Ötzi lived around 5,300 years ago, while people with steppe ancestry didn’t appear in central Europe’s genetic records until about 4,900 years ago. This confusion raised questions about Ötzi’s ancestry.
Archaeogeneticist Johannes Krause and his team from the Max Planck Institute for Evolutionary Anthropology in Germany decided to re-examine Ötzi’s genetic code. They found that the previous analysis was contaminated with modern DNA, and upon reevaluation, the steppe ancestry was no longer present.

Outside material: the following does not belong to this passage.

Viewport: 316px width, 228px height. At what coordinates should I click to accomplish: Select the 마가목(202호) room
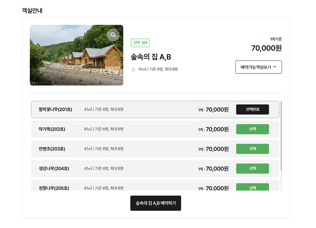point(252,129)
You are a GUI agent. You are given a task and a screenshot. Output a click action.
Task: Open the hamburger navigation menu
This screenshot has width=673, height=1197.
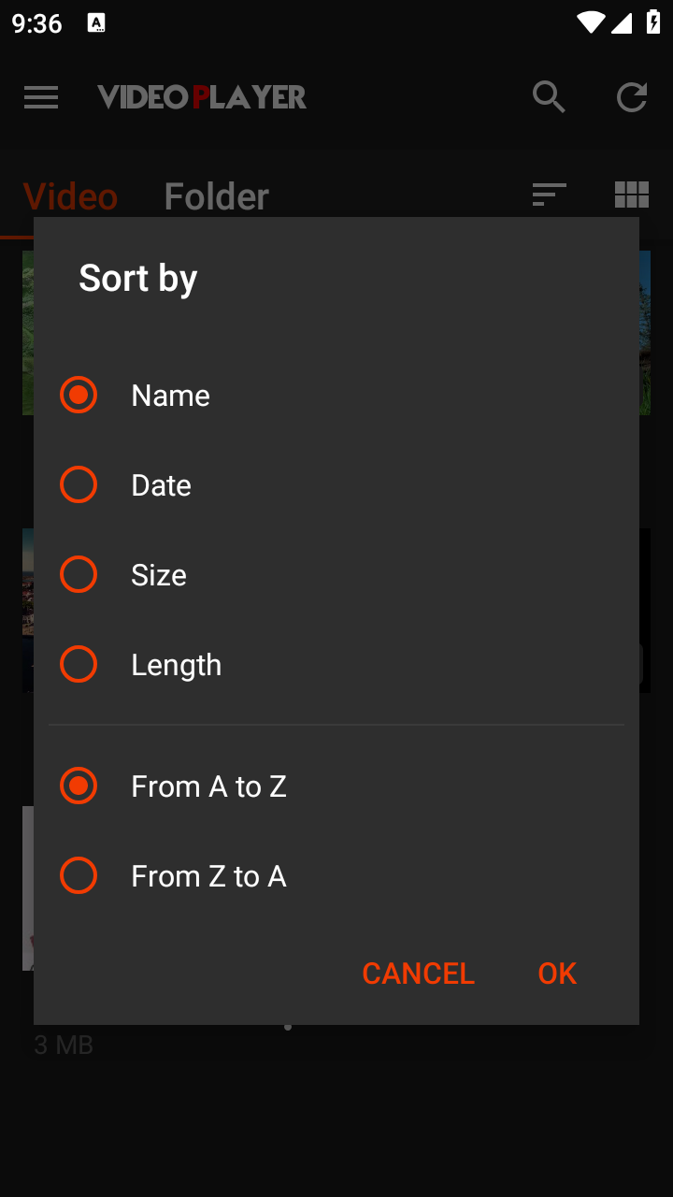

Interestingly, Ötzi’s genetic makeup is mostly linked to Neolithic farmers, accounting for about 90% of his heritage. This is a higher percentage compared to other remains from the Copper Age.
Moreover, the new genetic analysis revealed surprising details about Ötzi. He had male-pattern baldness, which is quite unexpected for his era. Additionally, his skin was darker than previously believed based on artistic depictions. Light skin genes only became common 4,000 to 3,000 years ago.
This discovery challenges the idea that Europeans became light-skinned relatively quickly. In reality, the transition to lighter skin tones took thousands of years. It’s now evident that people in Europe, from 40,000 to 8,000 years ago, had skin as dark as those in Africa, which aligns with our human origins.